_PROBLEM STATEMENT_
For this exercise, set down all the records exactly as given.

===============

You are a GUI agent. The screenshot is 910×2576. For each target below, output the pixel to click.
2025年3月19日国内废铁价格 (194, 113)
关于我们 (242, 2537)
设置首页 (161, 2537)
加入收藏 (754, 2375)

===============

_RESULT OF THIS TASK_
You are a GUI agent. The screenshot is 910×2576. For each target below, output the pixel to click.
2025年3月19日国内废铁价格 (194, 113)
关于我们 (242, 2537)
设置首页 (161, 2537)
加入收藏 (754, 2375)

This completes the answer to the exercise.